--- Data records Enclosed Below ---

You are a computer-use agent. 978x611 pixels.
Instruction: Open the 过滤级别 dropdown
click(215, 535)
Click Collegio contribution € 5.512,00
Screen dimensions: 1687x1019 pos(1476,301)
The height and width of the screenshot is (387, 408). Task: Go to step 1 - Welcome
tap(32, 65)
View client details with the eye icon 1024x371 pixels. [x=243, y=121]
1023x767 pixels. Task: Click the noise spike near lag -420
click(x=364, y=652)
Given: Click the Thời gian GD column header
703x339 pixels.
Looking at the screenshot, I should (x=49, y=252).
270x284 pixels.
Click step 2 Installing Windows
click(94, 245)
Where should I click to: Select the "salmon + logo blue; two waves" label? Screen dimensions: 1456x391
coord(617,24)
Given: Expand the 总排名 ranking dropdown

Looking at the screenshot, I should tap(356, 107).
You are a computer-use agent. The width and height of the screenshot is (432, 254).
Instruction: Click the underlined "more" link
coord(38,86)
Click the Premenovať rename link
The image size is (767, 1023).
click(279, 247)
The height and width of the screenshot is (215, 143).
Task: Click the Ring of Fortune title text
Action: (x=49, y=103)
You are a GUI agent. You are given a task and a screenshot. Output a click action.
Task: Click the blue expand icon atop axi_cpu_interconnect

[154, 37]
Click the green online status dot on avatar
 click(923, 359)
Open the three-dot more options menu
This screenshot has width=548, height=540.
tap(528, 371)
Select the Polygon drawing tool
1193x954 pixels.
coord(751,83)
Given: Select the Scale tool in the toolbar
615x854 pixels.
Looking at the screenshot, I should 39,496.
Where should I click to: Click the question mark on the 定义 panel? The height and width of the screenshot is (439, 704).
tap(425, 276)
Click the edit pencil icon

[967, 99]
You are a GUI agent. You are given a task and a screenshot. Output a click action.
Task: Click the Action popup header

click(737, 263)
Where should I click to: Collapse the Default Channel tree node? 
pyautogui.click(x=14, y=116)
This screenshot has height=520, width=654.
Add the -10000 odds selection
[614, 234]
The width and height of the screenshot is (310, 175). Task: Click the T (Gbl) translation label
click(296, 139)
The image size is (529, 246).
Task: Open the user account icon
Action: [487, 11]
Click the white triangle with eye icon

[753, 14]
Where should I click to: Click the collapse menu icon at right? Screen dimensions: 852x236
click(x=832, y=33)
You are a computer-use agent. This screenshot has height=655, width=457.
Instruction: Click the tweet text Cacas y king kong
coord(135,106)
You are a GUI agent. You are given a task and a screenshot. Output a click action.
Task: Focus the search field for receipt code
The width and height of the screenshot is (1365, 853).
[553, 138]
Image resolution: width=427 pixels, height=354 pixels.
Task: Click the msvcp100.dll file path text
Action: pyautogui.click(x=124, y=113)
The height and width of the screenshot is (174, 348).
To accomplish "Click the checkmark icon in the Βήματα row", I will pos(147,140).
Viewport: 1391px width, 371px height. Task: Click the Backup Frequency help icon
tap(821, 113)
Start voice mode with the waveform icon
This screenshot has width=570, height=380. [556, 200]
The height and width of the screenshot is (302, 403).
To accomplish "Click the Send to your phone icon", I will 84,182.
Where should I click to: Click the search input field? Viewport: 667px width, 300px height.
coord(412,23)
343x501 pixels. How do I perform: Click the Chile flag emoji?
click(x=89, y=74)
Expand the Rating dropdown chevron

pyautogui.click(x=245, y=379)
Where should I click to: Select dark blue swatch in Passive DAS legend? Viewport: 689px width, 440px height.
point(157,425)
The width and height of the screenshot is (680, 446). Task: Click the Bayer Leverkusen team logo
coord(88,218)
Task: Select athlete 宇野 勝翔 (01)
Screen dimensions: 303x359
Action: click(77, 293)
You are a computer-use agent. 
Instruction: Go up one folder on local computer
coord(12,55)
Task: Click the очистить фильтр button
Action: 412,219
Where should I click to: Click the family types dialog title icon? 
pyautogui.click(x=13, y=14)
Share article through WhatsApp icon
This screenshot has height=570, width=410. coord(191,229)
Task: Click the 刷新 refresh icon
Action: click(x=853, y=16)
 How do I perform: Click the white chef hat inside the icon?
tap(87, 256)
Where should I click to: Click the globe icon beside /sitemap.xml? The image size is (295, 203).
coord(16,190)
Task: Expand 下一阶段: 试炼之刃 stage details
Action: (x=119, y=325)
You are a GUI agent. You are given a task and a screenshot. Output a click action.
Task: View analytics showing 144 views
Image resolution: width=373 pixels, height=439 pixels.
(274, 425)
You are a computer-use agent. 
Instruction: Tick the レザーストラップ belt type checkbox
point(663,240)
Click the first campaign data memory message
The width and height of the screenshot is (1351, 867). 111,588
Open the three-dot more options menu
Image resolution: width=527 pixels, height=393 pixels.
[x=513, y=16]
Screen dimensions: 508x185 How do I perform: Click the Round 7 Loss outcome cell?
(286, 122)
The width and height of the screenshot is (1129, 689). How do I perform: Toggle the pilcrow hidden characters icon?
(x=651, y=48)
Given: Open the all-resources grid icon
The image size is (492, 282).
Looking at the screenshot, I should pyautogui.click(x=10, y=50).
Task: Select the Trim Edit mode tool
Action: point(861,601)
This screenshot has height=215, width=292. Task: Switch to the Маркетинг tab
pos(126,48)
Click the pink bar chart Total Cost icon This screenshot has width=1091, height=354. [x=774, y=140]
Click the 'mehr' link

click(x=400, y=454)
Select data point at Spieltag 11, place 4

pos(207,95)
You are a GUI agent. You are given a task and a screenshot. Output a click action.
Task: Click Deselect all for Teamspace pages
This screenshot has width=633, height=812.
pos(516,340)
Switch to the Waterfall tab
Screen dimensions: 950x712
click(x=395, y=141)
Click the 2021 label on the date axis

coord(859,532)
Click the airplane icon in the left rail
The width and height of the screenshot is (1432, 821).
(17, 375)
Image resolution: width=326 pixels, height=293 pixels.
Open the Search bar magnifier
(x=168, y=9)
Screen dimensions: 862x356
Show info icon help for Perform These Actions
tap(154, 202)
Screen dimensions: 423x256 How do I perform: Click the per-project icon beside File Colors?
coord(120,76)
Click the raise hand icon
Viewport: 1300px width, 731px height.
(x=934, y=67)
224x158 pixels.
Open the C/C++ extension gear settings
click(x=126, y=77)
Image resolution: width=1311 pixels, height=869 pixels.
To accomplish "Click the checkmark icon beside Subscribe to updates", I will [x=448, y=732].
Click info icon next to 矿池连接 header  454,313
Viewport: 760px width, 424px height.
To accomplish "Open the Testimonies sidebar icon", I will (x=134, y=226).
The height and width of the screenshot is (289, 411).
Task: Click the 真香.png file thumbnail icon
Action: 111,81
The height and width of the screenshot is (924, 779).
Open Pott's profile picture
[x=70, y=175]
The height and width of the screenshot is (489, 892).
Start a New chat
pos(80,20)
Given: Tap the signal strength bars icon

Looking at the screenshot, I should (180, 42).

--- End of Enclosed Data records ---

* What needs to be done *
Lines that contain "checkmark" are to be copied from the records above.

* Response to the task *
To accomplish "Click the checkmark icon in the Βήματα row", I will pos(147,140).
To accomplish "Click the checkmark icon beside Subscribe to updates", I will [x=448, y=732].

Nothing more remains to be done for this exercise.